Pre-Money and Post-Money Valuation
Pre-money valuation is the value attributed to the company before any new equity is brought into the company via the equity funding transaction. In turn, post-money valuation is the value of the business following the infusion of capital. Therefore, the post-money valuation of the company will equal the pre-money valuation plus the funds injected into the business from the investor.
Calculations Based Upon Pre and Post-Money Valuation
The following equations are important for determining the projected capitalization of a business in a funding transaction.
- Post-money valuation = Pre-money valuation + Investment amount
- Purchase price per share = Pre-money valuation / Number of fully-diluted shares before investment
- Example: Pre-Money valuation is $500 and there are 25 outstanding shares or share equivalents, then the purchase price per share would be $20.
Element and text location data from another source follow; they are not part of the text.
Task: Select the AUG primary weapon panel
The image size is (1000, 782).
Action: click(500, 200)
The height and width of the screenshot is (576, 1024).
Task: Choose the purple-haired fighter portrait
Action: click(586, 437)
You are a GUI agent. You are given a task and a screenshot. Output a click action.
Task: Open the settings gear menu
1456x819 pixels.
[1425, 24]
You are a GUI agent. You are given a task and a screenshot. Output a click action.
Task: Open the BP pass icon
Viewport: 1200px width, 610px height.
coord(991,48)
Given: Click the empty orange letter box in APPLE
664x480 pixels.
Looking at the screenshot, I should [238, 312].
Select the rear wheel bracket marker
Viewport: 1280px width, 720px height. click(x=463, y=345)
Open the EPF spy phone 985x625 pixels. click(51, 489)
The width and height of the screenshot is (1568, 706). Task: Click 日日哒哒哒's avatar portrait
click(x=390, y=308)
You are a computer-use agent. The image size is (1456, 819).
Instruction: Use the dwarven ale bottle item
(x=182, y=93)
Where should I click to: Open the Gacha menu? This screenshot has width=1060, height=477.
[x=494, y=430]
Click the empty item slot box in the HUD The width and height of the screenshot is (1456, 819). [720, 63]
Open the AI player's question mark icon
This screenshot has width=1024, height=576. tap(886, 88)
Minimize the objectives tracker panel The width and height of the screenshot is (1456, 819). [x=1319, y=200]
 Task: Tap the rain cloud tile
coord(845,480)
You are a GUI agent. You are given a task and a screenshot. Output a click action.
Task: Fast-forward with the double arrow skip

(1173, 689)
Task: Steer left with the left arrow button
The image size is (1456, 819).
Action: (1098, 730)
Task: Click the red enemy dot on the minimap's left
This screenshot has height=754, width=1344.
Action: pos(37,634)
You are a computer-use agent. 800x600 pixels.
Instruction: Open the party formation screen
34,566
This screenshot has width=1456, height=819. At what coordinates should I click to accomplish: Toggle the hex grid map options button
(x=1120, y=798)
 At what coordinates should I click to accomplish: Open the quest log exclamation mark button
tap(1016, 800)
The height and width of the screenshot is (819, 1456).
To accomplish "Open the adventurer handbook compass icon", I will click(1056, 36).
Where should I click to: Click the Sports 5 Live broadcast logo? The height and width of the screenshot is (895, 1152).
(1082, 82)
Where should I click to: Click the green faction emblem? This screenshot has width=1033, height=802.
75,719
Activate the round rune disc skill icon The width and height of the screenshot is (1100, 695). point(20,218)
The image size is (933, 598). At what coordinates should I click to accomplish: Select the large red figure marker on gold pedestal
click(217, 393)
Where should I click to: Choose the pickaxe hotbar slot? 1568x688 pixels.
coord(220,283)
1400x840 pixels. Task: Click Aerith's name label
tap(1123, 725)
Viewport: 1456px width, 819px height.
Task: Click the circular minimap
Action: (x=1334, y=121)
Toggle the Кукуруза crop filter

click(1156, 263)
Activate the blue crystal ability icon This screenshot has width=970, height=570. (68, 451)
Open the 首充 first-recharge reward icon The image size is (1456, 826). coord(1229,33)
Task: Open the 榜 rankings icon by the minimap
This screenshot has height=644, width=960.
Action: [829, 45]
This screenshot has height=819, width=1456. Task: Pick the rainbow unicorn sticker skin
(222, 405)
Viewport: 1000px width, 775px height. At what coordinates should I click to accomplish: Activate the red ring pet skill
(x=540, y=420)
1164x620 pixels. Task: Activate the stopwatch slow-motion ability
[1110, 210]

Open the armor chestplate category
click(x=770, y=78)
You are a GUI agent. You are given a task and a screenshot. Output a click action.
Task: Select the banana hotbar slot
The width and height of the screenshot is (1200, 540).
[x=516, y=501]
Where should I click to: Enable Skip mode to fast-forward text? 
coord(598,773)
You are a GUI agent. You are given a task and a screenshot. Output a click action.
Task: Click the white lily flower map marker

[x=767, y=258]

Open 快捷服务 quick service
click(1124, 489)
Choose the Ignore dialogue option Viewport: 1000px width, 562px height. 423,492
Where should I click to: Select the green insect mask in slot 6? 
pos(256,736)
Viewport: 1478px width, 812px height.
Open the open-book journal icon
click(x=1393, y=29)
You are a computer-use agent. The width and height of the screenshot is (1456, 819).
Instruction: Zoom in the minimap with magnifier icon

- Number of new shares issued to investor = Investment amount / Purchase price per share
- There is an assumption that the shareholder is investing in the company at the present valuation. As such, if the company is valued at $20 per share and the investor injects $100, she gets 5 shares.
- Number of fully-diluted shares after investment = Number of fully-diluted shares before investment + Number of new shares issued to investor
- In a funding transaction, the investor will generally acquire a new class of shares for her investment. This is generally a form of preferred share.
ESOPs are employee stock option plans or pools. Investors know that a startup company will need to issue shares of equity to hire and retain certain employees. The investor does not want these shares to be authorized later and dilute her ownership interest (i.e., reduce the value of her shares). As such, before the investment, the startup will need to authorize shares as part of the equity pool to be retained for compensating employees.
- Example: There are 25 outstanding shares or share equivalents. The investor wants an equity pool of 5 shares. Before the transaction gets off the ground, the current owner’s ownership is diluted.
- 25 shares = 100% ownership before the ESOP
- 30 shares = 100% post ESOP
- Owner’s interest post ESOP = 25/30 or 83.34%
Post-Money Valuation including ESOP
The price per share of the company is the valuation / fully diluted shares. Now that there are more shares, the price per share to the investor is lower.
- Example: Pre-money valuation is $1,200. The total number of shares including the ESOP is 30. The price per share is $40. If the investor injects $1000 of capital into the business, she will receive 25 shares. The post-money valuation is $2,200 and there are 55 outstanding shares and the price per share is still $40.
How Investors Use Pre and Post-Money Valuation in Negotiations
Investors put money into the company based upon post-money valuation. If an investor says, “I’ll invest $100 for 20% of the business.” The investor is saying that, after the transaction, he wishes to own 20% of a company. He assumes that 20% is immediately worth $100 (and will hopefully grow). This means that 100% of the company must be worth $500 ($100 x 5). As such, the pre-money valuation of the business is Post-Money valuation ($500) minutes the amount invested ($100). In this example the pre-money valuation is $400.
You can now use the above calculations to determine the purchase price per share issued to the investor.